**What this task involves**
Please output the entries below exactly as they are.

**Entries supplied**
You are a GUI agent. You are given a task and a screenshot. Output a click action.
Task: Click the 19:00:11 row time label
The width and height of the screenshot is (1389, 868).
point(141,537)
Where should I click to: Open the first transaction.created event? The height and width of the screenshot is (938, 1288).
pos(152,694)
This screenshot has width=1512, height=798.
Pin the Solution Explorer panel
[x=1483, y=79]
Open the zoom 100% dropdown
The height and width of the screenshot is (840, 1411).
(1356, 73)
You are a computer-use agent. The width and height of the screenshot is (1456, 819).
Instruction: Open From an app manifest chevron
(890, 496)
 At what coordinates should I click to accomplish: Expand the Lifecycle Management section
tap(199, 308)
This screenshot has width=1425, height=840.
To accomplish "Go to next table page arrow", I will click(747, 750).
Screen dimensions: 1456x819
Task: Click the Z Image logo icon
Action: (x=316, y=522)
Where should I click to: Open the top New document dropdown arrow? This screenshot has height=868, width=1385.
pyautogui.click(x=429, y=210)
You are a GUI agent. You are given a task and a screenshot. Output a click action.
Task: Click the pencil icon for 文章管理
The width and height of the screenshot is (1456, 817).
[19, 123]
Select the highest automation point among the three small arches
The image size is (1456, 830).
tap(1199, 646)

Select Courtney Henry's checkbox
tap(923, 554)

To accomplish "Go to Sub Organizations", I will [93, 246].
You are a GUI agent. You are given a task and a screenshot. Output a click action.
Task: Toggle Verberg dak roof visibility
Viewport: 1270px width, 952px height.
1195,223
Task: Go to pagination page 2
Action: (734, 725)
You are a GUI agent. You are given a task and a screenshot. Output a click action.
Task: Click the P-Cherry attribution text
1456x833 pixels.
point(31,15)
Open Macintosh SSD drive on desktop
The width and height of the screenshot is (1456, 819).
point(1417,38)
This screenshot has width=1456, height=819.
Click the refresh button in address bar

**Answer**
You are a GUI agent. You are given a task and a screenshot. Output a click action.
Task: Click the 19:00:11 row time label
The width and height of the screenshot is (1389, 868).
point(141,537)
Where should I click to: Open the first transaction.created event? The height and width of the screenshot is (938, 1288).
pos(152,694)
This screenshot has width=1512, height=798.
Pin the Solution Explorer panel
[x=1483, y=79]
Open the zoom 100% dropdown
The height and width of the screenshot is (840, 1411).
(1356, 73)
You are a computer-use agent. The width and height of the screenshot is (1456, 819).
Instruction: Open From an app manifest chevron
(890, 496)
 At what coordinates should I click to accomplish: Expand the Lifecycle Management section
tap(199, 308)
This screenshot has width=1425, height=840.
To accomplish "Go to next table page arrow", I will click(747, 750).
Screen dimensions: 1456x819
Task: Click the Z Image logo icon
Action: (x=316, y=522)
Where should I click to: Open the top New document dropdown arrow? This screenshot has height=868, width=1385.
pyautogui.click(x=429, y=210)
You are a GUI agent. You are given a task and a screenshot. Output a click action.
Task: Click the pencil icon for 文章管理
The width and height of the screenshot is (1456, 817).
[19, 123]
Select the highest automation point among the three small arches
The image size is (1456, 830).
tap(1199, 646)

Select Courtney Henry's checkbox
tap(923, 554)

To accomplish "Go to Sub Organizations", I will [93, 246].
You are a GUI agent. You are given a task and a screenshot. Output a click action.
Task: Toggle Verberg dak roof visibility
Viewport: 1270px width, 952px height.
1195,223
Task: Go to pagination page 2
Action: (734, 725)
You are a GUI agent. You are given a task and a screenshot. Output a click action.
Task: Click the P-Cherry attribution text
1456x833 pixels.
point(31,15)
Open Macintosh SSD drive on desktop
The width and height of the screenshot is (1456, 819).
point(1417,38)
This screenshot has width=1456, height=819.
Click the refresh button in address bar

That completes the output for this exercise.